IF YOU EXERCISE YOUR RIGHT OF OBJECTION, WE WILL END THE PROCESSING OF THE AFFECTED DATA FOR DIRECT MARKETING PURPOSES.
14) Duration of Storage of Personal Data
The duration of storage of personal data is determined by the respective legal basis, the processing purpose and – if relevant – additionally by the respective statutory retention periods (e.g. commercial and tax retention periods).
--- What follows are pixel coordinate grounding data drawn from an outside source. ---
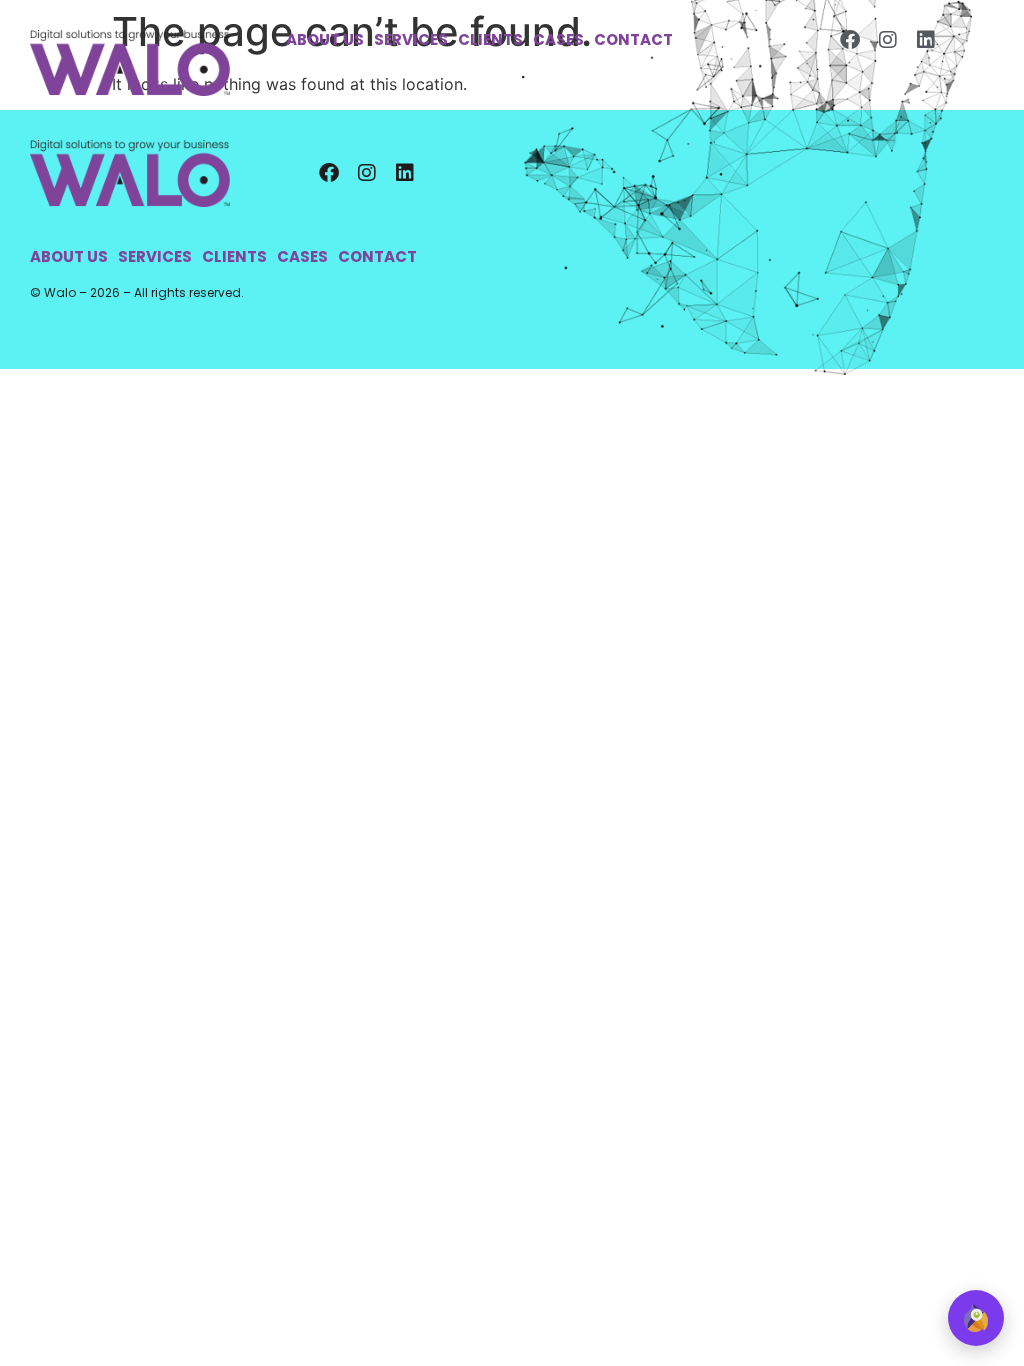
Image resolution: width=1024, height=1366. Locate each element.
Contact (633, 40)
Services (411, 40)
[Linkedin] (926, 40)
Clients (490, 40)
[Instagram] (888, 40)
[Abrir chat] (976, 1318)
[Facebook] (850, 40)
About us (325, 40)
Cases (558, 40)
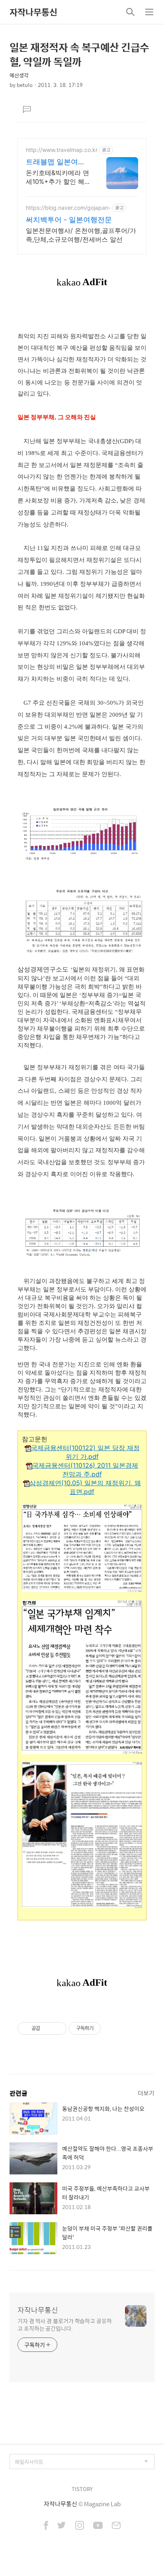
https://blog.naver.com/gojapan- (68, 207)
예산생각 (19, 75)
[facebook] (46, 2526)
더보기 (146, 2092)
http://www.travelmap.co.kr (62, 149)
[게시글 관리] (57, 2028)
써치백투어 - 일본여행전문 (69, 219)
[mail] (116, 2526)
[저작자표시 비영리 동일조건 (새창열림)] (111, 2028)
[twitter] (61, 2526)
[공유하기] (48, 2028)
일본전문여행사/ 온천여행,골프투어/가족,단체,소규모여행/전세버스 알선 (81, 235)
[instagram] (79, 2526)
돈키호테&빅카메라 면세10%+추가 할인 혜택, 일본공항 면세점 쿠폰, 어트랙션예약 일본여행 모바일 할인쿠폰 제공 (57, 177)
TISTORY (82, 2489)
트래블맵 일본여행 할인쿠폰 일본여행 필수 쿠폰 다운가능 (56, 162)
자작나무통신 (33, 12)
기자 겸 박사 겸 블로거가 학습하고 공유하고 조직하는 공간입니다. (65, 2324)
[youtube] (98, 2526)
In the processing of personal data on the basis of express consent pursuant to Art. 6 para. 1 lit. a GDPR, the affected data is stored until you revoke your consent.
If there are statutory retention periods for data processed on the basis of contractual or contract-like obligations pursuant to Art. 6 para. 1 lit. b GDPR, this data is routinely deleted after expiry of the retention periods, provided it is no longer necessary for contract fulfillment or contract initiation and/or no legitimate interest in further storage exists on our part.
In the processing of personal data on the basis of Art. 6 para. 1 lit. f GDPR, this data is stored until you exercise your right of objection pursuant to Art. 21 para. 1 GDPR, unless we can demonstrate compelling protectworthy grounds for the processing that override your interests, rights and freedoms, or the processing serves the assertion, exercise or defense of legal claims.
In the processing of personal data for direct marketing purposes on the basis of Art. 6 para. 1 lit. f GDPR, this data is stored until you exercise your right of objection pursuant to Art. 21 para. 2 GDPR.
If nothing else results from the other information in this statement on specific processing situations, stored personal data is otherwise deleted when it is no longer necessary for the purposes for which it was collected or otherwise processed.